Suspected Intraamniotic Infection
Maternal fever in labor plus fetal tachycardia, uterine tenderness, purulent fluid, or ROM risk should raise concern.
- Review labor context, rupture duration, fetal heart tracing, and exam findings.
- Use institutional obstetric protocols for intrapartum management.
- Do not ignore isolated maternal fever in labor when the full clinical picture is concerning.
Maternal Sepsis
Hypotension, persistent tachycardia, altered mental status, dyspnea, or lactate elevation should lower the threshold for aggressive evaluation.
- Escalate immediately.
- Obtain cultures and source-directed evaluation as appropriate.
- Coordinate multidisciplinary care when instability is present.
Postpartum Fever
Postpartum fever broadens the differential to endometritis, urinary infection, wound infection, mastitis, and non-obstetric infection.
- Examine the uterus, lochia, incision/perineum, breasts, and skin.
- Keep urinary and respiratory sources on the differential as well.

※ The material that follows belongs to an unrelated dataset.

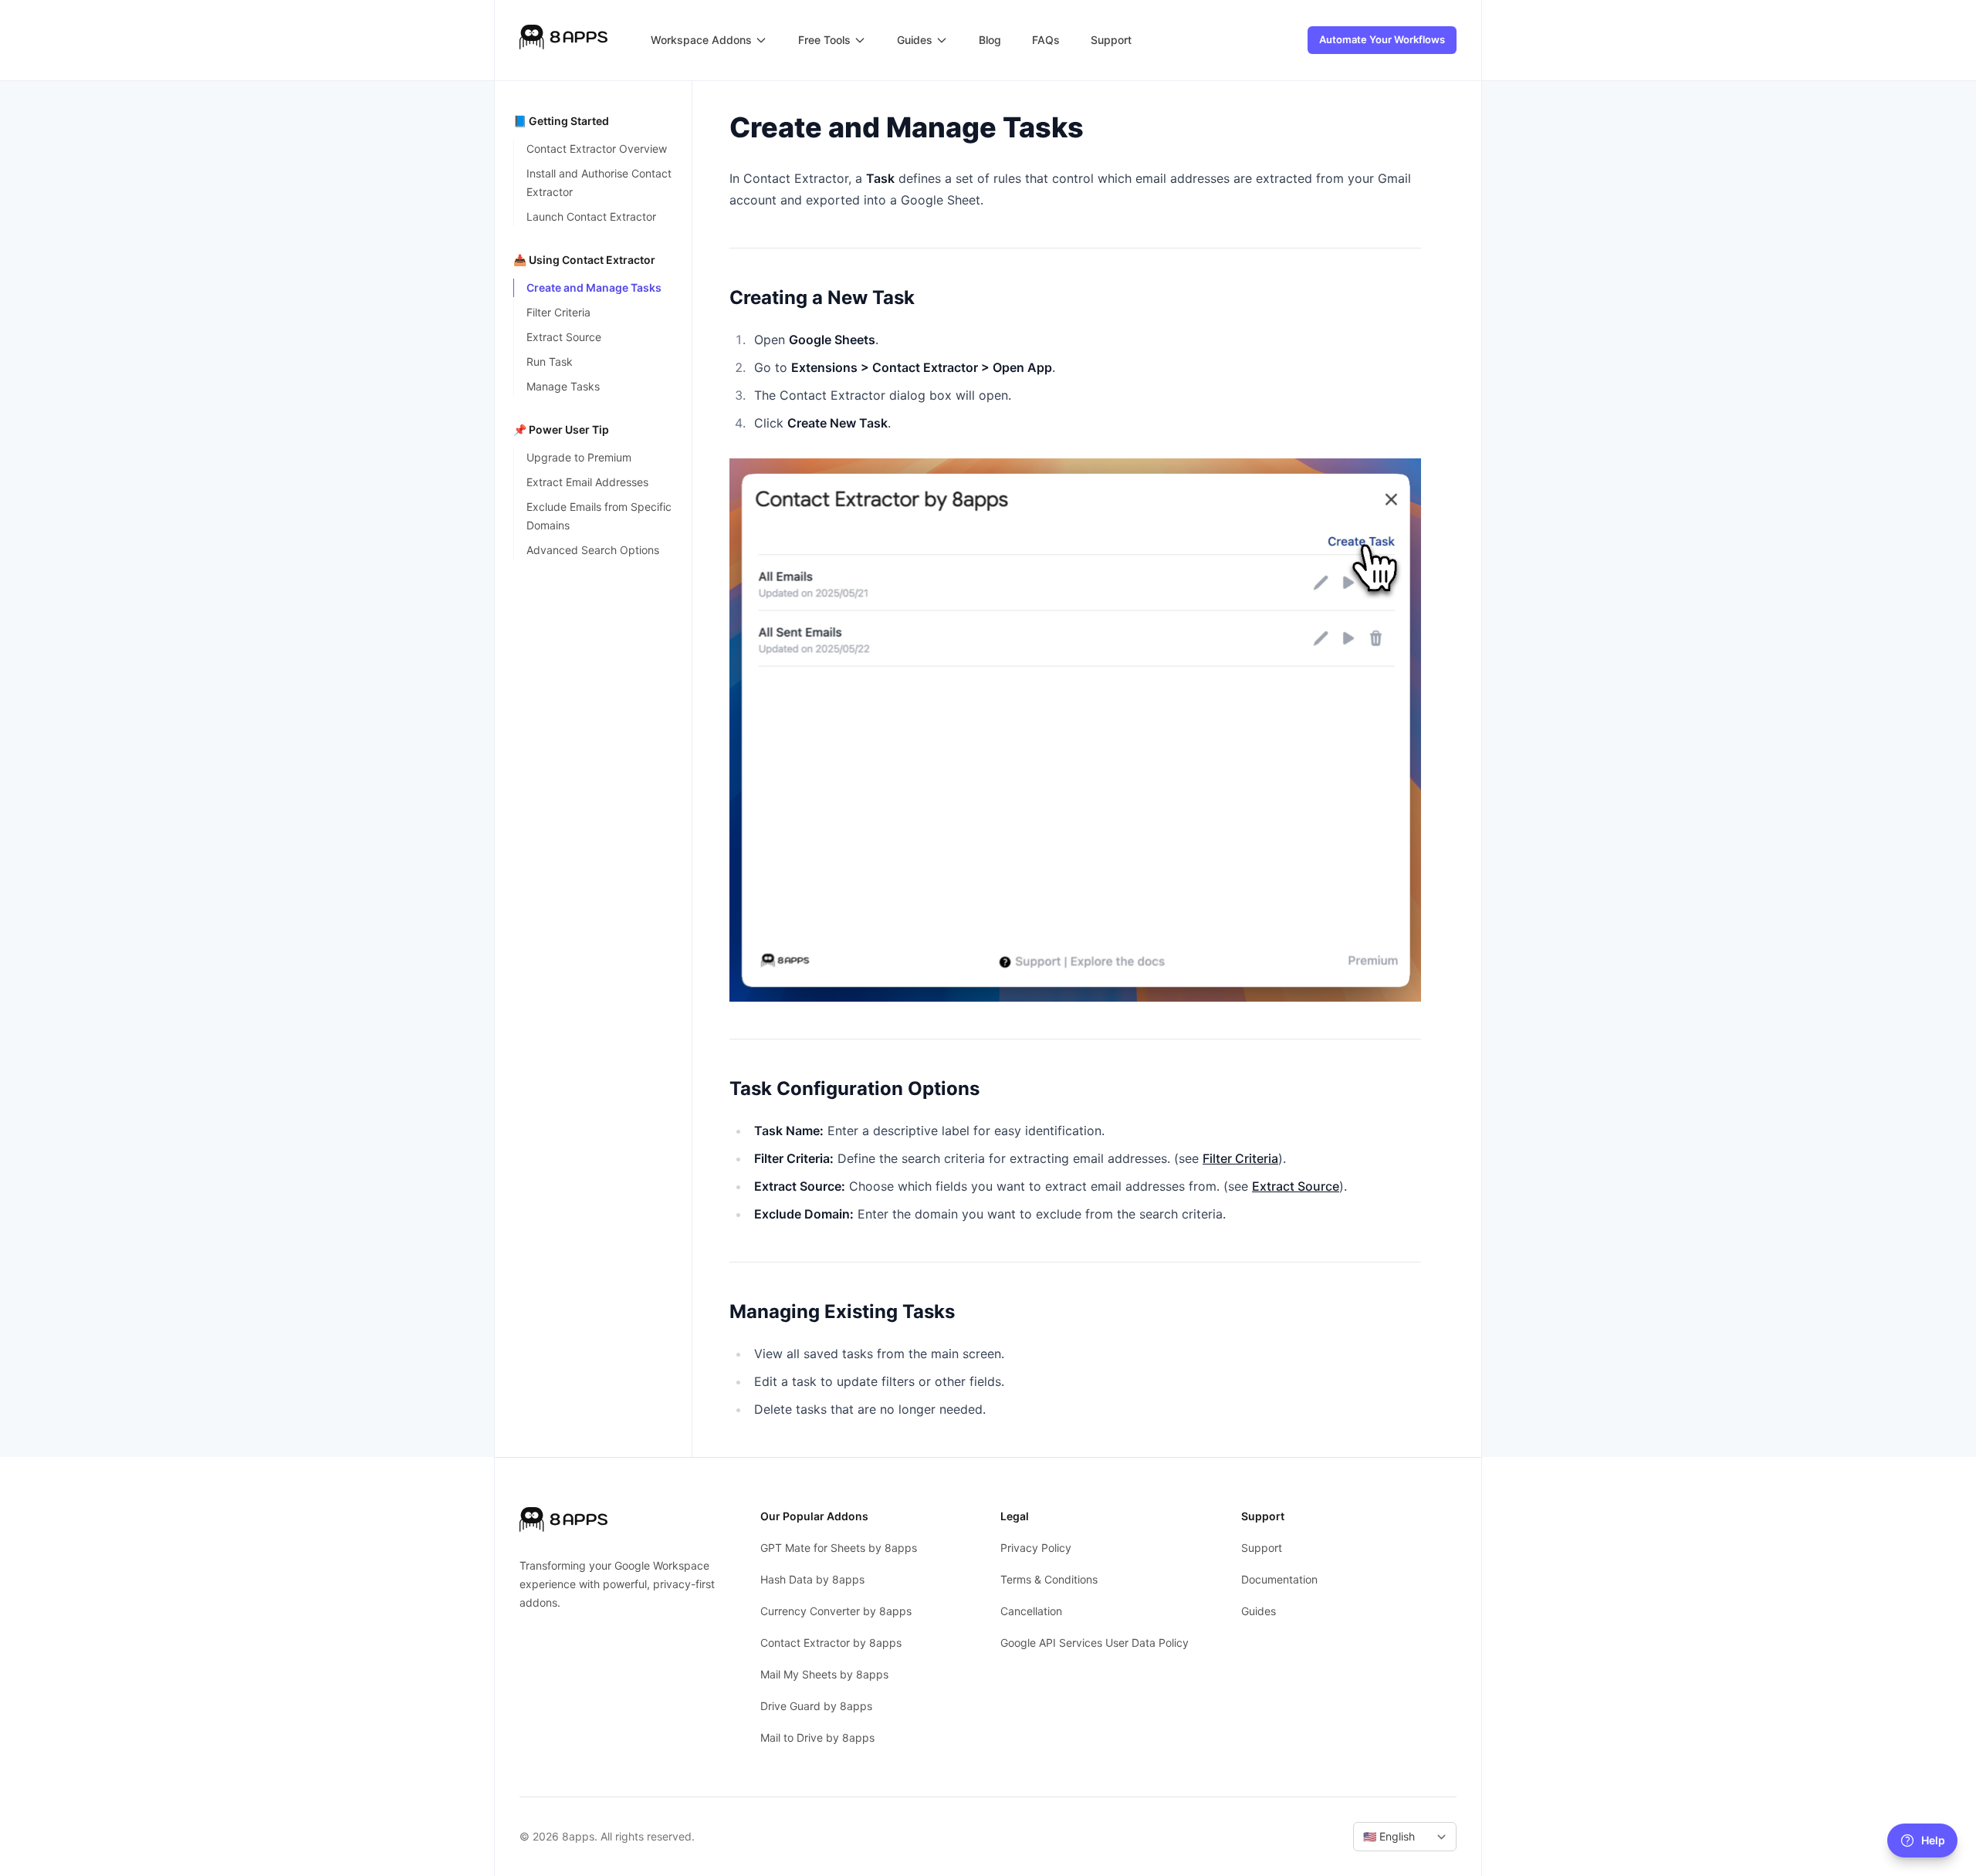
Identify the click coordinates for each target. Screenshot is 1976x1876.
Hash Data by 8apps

- Escalate when fever is persistent, accompanied by pain, hemodynamic instability, or concerning exam findings.
Quiz Module
1. Fever with flank pain, CVA tenderness, and positive urine findings in pregnancy most strongly suggests:
2. Maternal fever in labor plus fetal tachycardia should raise particular concern for:
3. Which combination is most concerning for maternal sepsis?
4. In pregnancy, listeria concern becomes more relevant when fever occurs with:
5. Postpartum fever should broaden the differential to include:
6. Which finding most strongly escalates fever in pregnancy to an emergency-level assessment?
References and Source Notes
Primary obstetric and sepsis guidance +
- American College of Obstetricians and Gynecologists. Urinary Tract Infections in Pregnant Individuals. Clinical Consensus. 2023.
- American College of Obstetricians and Gynecologists. Intrapartum Management of Intraamniotic Infection. Committee Opinion No. 712. 2017, with later update on suspected diagnosis criteria.
- Society for Maternal-Fetal Medicine. SMFM Consult Series #67: Maternal sepsis. 2025.
CDC pregnancy infection guidance +
- Centers for Disease Control and Prevention. People at Increased Risk for Listeria Infection. Updated 2025.
- Centers for Disease Control and Prevention. Caring for Patients with Listeriosis. Updated 2024.
- Centers for Disease Control and Prevention. About Infectious Agents and Reproductive Health. Updated 2024.
Scope note +
The calculator’s support scores are heuristic educational weights based on commonly cited obstetric, infectious disease, and public health guidance. They are not a validated clinical prediction model.